Both approaches provide a structural coherence and will lead to some levels of self symmetry.

An early composition

One of my earliest phasing works that was melodic was based on playing through two frets on the guitar starting at the 12th fret on the A string up to the B string alternating 12th and 14th fret up and back:

  • Guitar 1: A B etc
  • Guitar 2: A B D B etc
  • Guitar 3: A B D E D B etc
  • Guitar 4: A B D E G E D B etc
  • Guitar 5: A B D E G A G E D B etc
  • Guitar 6: A B D E G A B A G E D B etc

All in quavers: short reimplemented example here:

This example has the parts synchronising briefly every 30". Tempo is 240 quavers per minute

Note this has not been mastered. A very light flanging on one track and the same degree of flanging overall on the master with a stereo enhancer set to "wider than wide" on the stereo master track as well.

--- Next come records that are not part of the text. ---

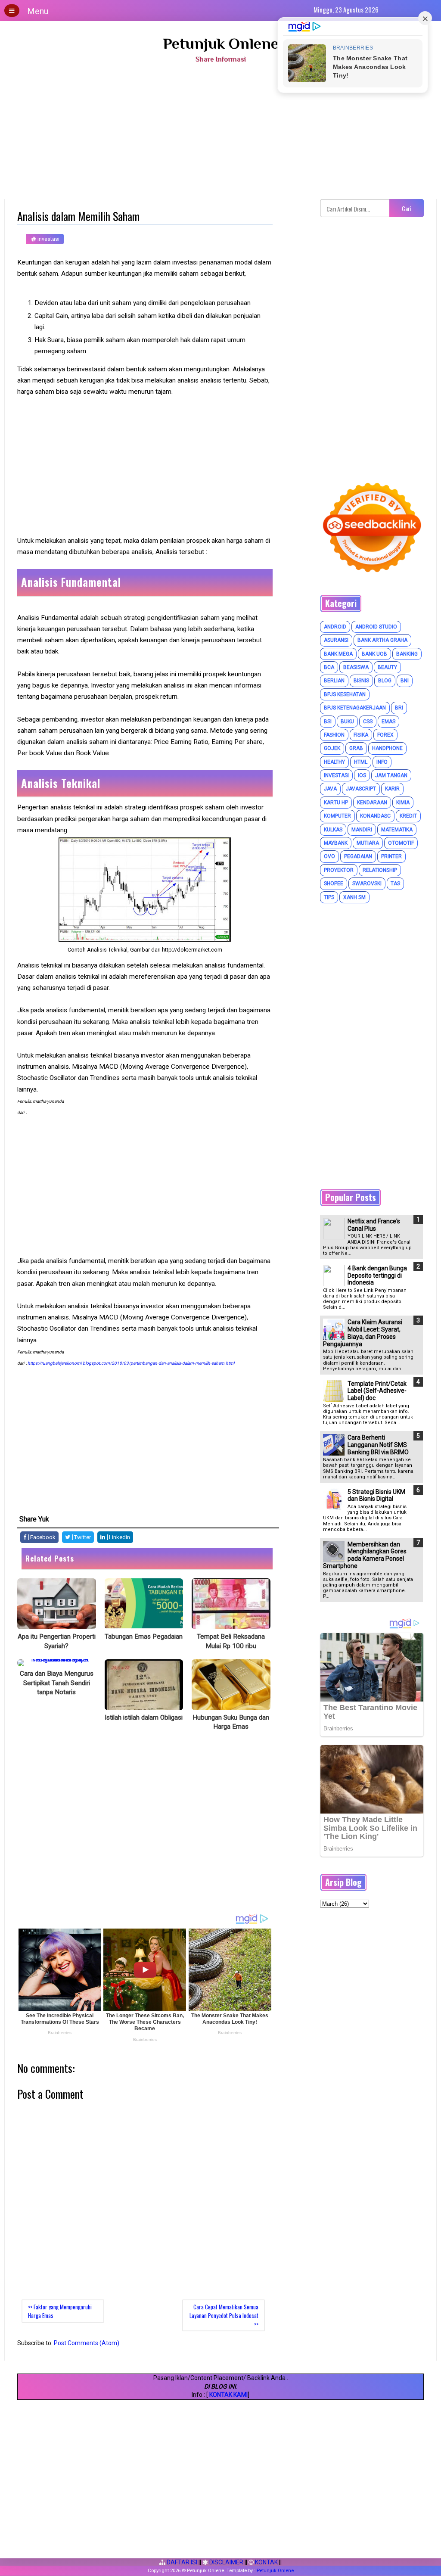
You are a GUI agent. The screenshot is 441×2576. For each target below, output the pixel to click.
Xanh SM (354, 897)
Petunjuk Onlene (221, 43)
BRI (399, 708)
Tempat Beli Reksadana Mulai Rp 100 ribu (231, 1641)
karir (392, 789)
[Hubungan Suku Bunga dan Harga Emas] (231, 1684)
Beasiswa (356, 667)
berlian (334, 681)
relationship (380, 870)
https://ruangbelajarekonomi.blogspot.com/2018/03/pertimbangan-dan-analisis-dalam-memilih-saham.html (131, 1363)
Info (382, 762)
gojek (332, 748)
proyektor (339, 870)
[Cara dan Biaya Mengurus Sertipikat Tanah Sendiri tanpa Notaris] (56, 1662)
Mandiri (361, 830)
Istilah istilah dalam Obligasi (144, 1717)
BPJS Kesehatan (345, 694)
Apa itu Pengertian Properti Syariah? (57, 1641)
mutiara (368, 843)
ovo (329, 856)
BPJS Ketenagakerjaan (355, 708)
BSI (328, 722)
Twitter (82, 1537)
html (360, 762)
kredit (408, 816)
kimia (403, 803)
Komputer (337, 816)
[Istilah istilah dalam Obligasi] (144, 1684)
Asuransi (336, 640)
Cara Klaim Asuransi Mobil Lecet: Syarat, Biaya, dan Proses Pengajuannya (362, 1333)
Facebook (42, 1537)
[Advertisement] (220, 134)
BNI (405, 681)
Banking (407, 654)
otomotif (401, 843)
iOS (362, 775)
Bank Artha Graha (382, 640)
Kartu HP (336, 803)
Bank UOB (374, 654)
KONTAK (266, 2562)
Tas (395, 883)
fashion (334, 735)
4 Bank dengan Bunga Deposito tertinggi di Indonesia (377, 1275)
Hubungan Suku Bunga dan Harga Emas (231, 1722)
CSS (368, 722)
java (330, 789)
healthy (334, 762)
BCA (329, 667)
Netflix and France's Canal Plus (374, 1225)
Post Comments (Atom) (86, 2343)
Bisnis (361, 681)
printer (391, 856)
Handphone (387, 748)
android (335, 627)
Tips (329, 897)
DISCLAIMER (225, 2562)
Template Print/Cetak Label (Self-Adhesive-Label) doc (377, 1391)
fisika (361, 735)
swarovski (367, 883)
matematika (397, 830)
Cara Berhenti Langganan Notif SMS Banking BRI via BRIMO (378, 1445)
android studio (376, 627)
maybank (336, 843)
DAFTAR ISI (181, 2562)
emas (388, 722)
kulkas (333, 830)
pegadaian (358, 856)
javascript (361, 789)
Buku (347, 722)
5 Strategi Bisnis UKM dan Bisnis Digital (376, 1495)
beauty (387, 667)
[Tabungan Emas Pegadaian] (144, 1603)
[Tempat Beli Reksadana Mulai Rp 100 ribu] (231, 1603)
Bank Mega (338, 654)
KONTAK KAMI (228, 2394)
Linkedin (119, 1537)
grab (356, 748)
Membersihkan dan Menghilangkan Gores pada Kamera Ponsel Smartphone (365, 1555)
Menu (37, 11)
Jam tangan (391, 775)
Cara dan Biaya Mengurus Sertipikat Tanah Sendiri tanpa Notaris (56, 1683)
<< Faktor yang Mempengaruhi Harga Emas (60, 2311)
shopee (333, 883)
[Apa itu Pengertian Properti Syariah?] (56, 1603)
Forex (385, 735)
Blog (384, 681)
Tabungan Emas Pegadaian (144, 1636)
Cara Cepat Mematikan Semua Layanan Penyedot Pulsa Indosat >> (223, 2315)
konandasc (375, 816)
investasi (47, 239)
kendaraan (372, 803)
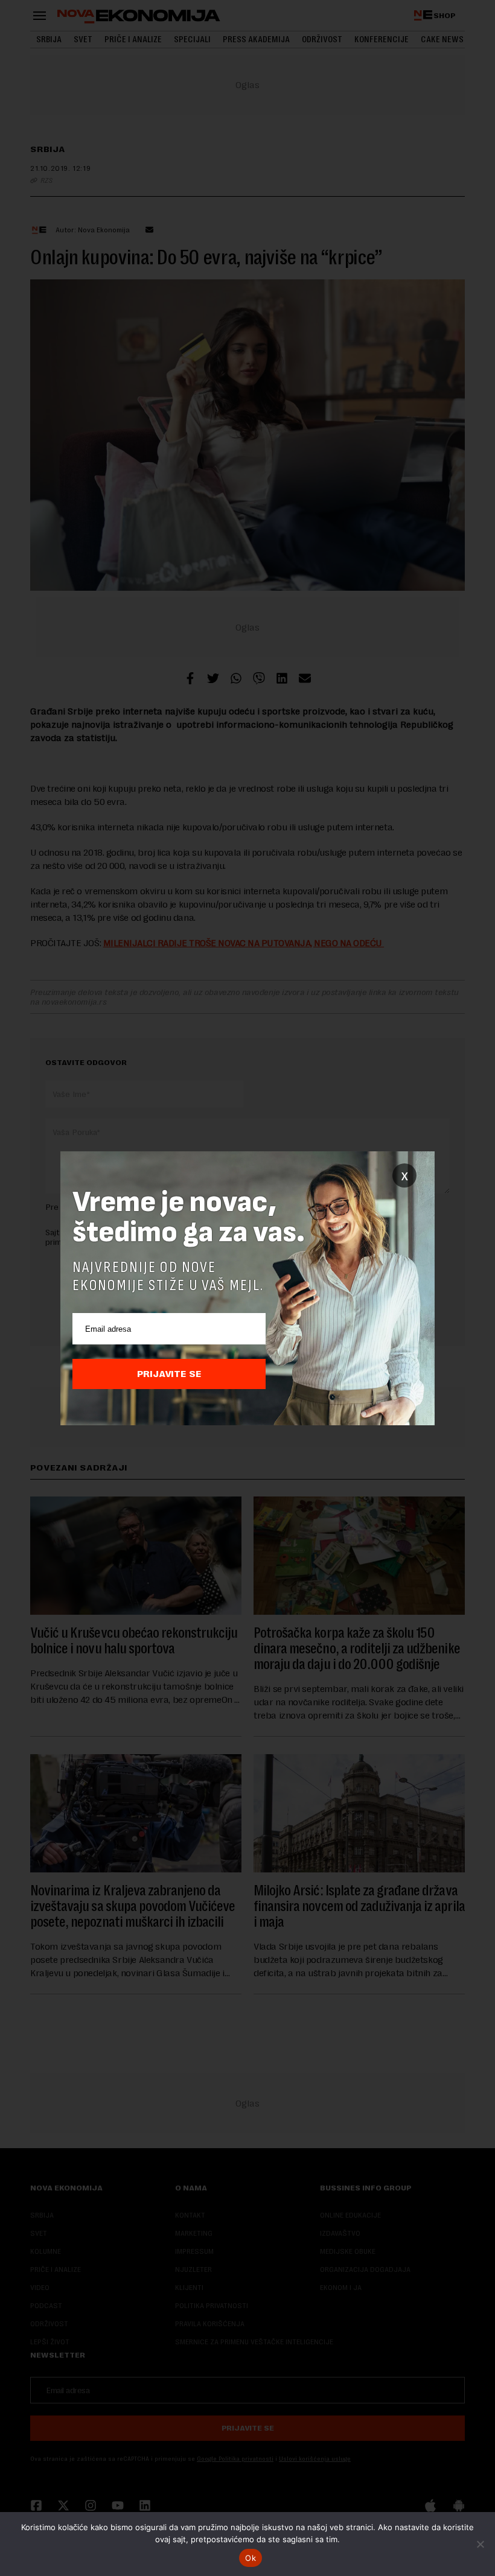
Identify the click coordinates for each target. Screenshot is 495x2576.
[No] (480, 2544)
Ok (250, 2558)
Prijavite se (169, 1374)
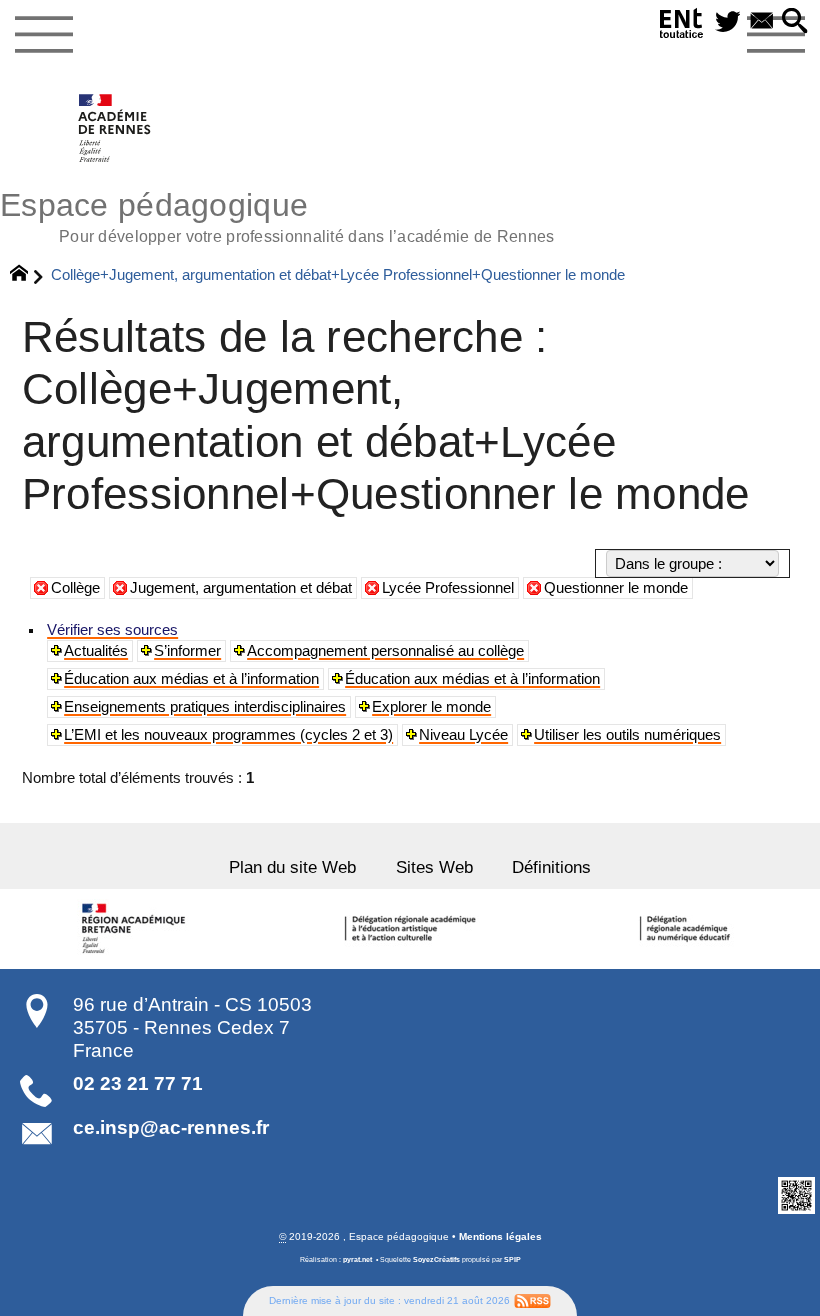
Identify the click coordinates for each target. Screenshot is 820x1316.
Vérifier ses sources (112, 630)
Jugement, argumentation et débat (241, 588)
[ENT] (682, 27)
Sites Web (434, 867)
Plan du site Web (292, 867)
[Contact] (762, 22)
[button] (795, 22)
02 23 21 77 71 (138, 1083)
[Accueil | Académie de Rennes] (137, 929)
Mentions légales (500, 1236)
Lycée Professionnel (448, 588)
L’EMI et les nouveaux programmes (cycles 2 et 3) (228, 735)
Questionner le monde (616, 588)
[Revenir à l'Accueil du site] (27, 276)
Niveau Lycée (463, 735)
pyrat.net (357, 1260)
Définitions (551, 867)
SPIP (512, 1260)
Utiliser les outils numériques (627, 735)
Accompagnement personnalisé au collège (385, 651)
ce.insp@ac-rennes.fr (171, 1127)
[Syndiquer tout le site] (532, 1300)
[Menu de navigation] (43, 35)
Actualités (96, 651)
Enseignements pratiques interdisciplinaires (205, 707)
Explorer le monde (431, 707)
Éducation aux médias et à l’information (191, 679)
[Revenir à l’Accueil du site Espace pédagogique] (115, 128)
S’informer (187, 651)
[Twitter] (728, 22)
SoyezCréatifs (436, 1260)
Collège (75, 588)
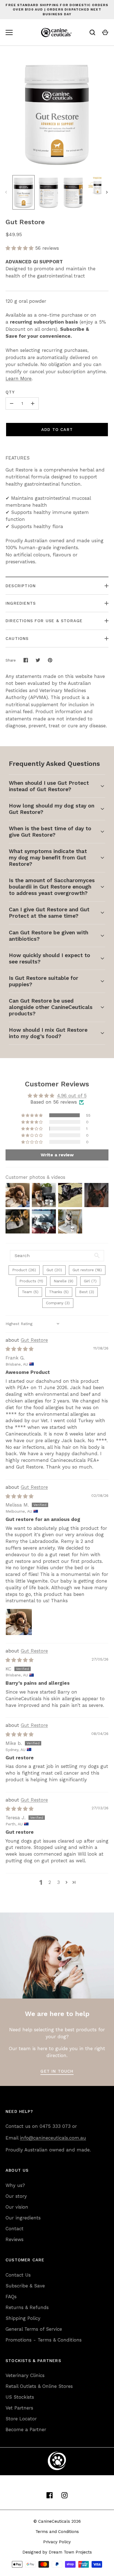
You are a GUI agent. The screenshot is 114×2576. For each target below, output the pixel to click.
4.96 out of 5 (72, 1095)
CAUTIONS (17, 638)
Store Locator (21, 2418)
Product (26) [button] (24, 1270)
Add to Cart (57, 429)
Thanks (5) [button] (59, 1292)
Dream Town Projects (70, 2552)
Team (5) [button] (30, 1292)
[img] (19, 1349)
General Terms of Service (34, 2329)
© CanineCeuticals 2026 (57, 2521)
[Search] (92, 32)
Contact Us (18, 2275)
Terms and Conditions (57, 2531)
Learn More (19, 378)
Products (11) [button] (31, 1281)
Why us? (15, 2185)
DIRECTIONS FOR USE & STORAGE (44, 620)
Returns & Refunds (27, 2307)
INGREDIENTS (21, 603)
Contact (15, 2228)
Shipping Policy (23, 2318)
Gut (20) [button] (54, 1270)
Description (21, 585)
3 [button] (58, 1882)
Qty (10, 392)
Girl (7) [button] (90, 1281)
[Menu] (9, 32)
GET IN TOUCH (56, 2071)
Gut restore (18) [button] (87, 1270)
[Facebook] (49, 2495)
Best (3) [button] (86, 1292)
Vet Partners (19, 2408)
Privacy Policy (57, 2541)
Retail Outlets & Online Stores (39, 2386)
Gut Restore (34, 1340)
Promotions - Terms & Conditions (44, 2340)
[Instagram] (64, 2495)
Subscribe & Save (25, 2286)
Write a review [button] (57, 1154)
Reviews (15, 2239)
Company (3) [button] (58, 1303)
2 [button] (49, 1882)
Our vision (17, 2207)
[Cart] (105, 32)
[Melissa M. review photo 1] (19, 1622)
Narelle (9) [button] (63, 1281)
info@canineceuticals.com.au (53, 2138)
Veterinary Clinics (25, 2375)
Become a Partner (26, 2429)
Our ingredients (23, 2218)
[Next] (107, 192)
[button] (20, 248)
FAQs (11, 2296)
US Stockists (20, 2397)
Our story (16, 2196)
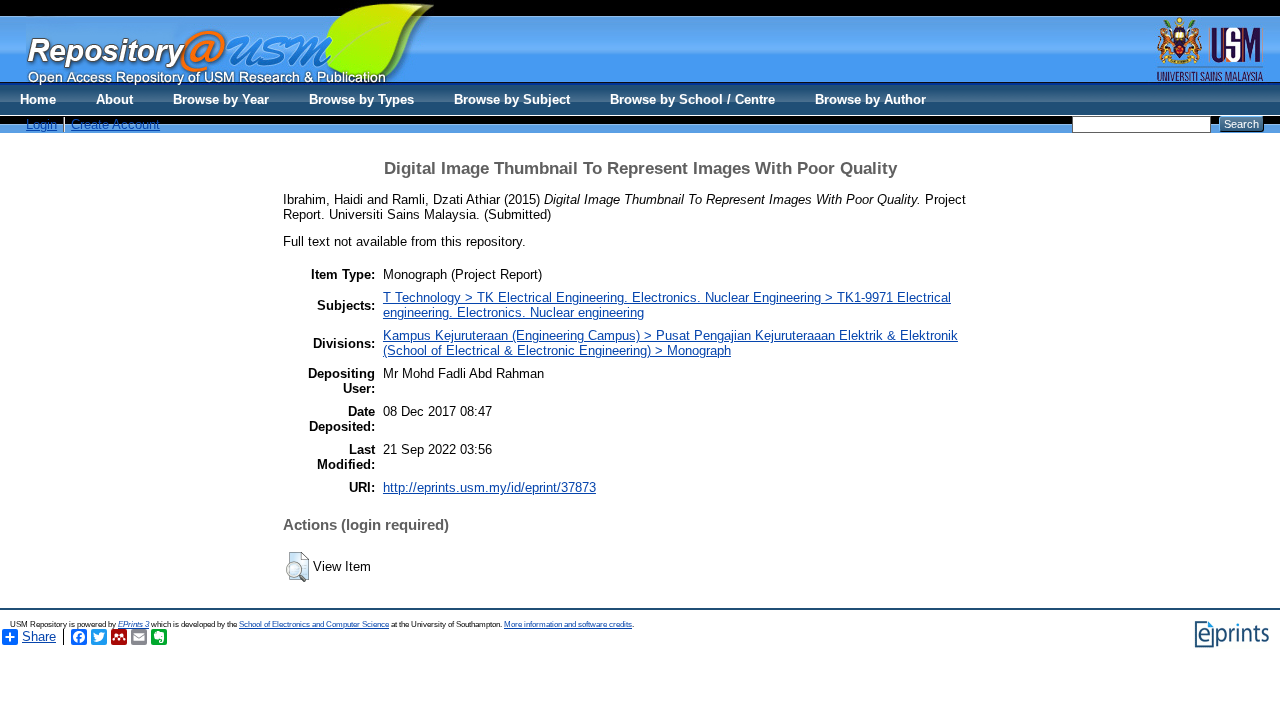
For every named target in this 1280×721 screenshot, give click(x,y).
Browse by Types (361, 99)
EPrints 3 (133, 624)
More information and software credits (568, 624)
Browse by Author (870, 99)
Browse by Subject (512, 99)
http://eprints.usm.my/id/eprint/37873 (489, 487)
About (114, 99)
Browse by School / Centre (692, 99)
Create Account (115, 124)
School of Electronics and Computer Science (314, 624)
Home (38, 99)
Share (39, 636)
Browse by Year (221, 99)
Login (41, 124)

The original version also had a drum machine part that was written using the synchronisation points of individual parts (whenever more than 1 part was on the starting A) to determine which instrument was played ~ it was based on the idea that the synchronisation provided an intensity/density grid that could be applied to the allocation of any other parameters in the piece. I will have to dig the score out and reimplement the drum part now that I have access to much better sounds.